[What you have to do]: Could you format the stretch of data from the line containing "Click the SHIE" through the line containing "(x=1250, y=61)" as a two-column CSV with the headers text and answer? Use one row per entry, put each field in quotes, and replace any line breaks with spaces.

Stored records
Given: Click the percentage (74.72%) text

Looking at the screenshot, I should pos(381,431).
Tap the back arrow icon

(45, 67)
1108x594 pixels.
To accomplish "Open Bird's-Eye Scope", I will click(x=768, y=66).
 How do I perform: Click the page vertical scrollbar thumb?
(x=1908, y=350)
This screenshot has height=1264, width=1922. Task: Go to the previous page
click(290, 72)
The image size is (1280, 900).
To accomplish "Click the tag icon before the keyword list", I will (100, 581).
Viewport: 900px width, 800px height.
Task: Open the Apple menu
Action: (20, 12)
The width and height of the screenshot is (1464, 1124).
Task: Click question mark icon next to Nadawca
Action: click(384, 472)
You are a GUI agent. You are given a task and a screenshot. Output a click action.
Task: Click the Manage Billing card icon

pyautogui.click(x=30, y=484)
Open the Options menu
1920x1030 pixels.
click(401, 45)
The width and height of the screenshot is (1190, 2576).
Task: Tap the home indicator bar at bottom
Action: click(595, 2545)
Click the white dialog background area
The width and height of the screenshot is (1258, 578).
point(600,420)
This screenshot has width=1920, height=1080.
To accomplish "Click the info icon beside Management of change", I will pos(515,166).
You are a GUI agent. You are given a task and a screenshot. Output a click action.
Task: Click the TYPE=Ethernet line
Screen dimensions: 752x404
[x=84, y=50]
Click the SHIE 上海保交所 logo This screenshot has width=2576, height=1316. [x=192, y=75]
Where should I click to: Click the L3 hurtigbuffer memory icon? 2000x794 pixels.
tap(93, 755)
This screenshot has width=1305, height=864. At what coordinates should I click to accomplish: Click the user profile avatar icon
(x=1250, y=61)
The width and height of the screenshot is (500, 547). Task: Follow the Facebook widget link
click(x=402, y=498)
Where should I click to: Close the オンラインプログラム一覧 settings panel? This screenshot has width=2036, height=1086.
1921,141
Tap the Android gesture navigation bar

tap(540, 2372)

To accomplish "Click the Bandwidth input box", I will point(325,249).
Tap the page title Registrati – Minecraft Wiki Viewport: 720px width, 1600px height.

[Result]:
text,answer
"Click the SHIE 上海保交所 logo This screenshot has width=2576, height=1316.","[x=192, y=75]"
"Where should I click to: Click the L3 hurtigbuffer memory icon? 2000x794 pixels.","tap(93, 755)"
"This screenshot has width=1305, height=864. At what coordinates should I click to accomplish: Click the user profile avatar icon","(x=1250, y=61)"